> [TO BE DONE] Count the lines below that contain the string "arrow", and give only the number.
>> start EXERCISE INPUT
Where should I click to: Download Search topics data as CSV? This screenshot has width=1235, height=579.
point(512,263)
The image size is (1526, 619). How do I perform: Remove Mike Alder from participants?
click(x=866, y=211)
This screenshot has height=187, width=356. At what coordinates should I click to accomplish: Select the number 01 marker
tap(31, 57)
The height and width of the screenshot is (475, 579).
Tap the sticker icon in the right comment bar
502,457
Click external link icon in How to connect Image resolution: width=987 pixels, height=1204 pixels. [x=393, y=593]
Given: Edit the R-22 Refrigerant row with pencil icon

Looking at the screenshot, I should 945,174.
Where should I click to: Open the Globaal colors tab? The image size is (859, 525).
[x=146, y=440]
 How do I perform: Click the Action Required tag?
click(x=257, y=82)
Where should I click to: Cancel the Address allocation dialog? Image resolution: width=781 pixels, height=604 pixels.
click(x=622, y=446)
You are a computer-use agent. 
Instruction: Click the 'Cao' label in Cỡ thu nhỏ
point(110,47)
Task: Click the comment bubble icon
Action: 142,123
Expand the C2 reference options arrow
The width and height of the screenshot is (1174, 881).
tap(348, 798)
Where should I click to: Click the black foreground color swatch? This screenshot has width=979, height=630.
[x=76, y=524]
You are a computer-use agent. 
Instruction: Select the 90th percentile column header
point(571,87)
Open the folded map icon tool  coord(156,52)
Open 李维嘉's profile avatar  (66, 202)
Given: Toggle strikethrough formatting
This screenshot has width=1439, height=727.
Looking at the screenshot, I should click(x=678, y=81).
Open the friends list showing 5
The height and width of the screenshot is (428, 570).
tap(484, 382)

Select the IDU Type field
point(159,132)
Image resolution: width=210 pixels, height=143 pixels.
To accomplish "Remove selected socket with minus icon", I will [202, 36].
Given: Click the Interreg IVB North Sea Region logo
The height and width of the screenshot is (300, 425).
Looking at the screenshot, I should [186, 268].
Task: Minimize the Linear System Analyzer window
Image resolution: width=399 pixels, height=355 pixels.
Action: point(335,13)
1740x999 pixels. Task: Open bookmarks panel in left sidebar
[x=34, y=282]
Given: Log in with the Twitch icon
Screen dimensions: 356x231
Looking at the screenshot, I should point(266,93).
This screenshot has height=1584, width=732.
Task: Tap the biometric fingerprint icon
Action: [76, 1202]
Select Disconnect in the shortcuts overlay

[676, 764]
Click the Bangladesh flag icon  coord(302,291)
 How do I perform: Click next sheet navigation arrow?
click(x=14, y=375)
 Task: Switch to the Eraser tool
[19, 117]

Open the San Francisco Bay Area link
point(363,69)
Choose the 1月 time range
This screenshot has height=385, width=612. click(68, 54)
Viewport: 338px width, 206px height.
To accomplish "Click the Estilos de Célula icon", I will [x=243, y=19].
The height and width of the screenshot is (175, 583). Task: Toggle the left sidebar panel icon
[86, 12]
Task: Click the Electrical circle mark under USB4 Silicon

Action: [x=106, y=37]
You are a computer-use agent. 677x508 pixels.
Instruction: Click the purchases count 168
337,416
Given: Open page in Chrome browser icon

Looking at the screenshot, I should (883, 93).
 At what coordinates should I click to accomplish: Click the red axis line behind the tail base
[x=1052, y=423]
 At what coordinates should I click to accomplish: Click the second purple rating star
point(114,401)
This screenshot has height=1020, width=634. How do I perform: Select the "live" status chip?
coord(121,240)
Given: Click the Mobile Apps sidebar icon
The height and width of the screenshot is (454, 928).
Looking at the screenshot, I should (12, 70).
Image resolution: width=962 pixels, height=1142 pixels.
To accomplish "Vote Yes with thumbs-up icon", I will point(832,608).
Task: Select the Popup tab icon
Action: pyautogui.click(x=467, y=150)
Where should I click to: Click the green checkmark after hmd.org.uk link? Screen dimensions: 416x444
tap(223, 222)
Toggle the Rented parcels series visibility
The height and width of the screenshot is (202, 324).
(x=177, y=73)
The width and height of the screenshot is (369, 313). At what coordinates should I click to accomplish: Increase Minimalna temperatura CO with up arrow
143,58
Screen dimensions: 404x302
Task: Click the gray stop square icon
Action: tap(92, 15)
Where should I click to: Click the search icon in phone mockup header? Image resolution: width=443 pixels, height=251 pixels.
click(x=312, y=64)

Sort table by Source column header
>> end EXERCISE INPUT
> [FINISHED ANSWER] 3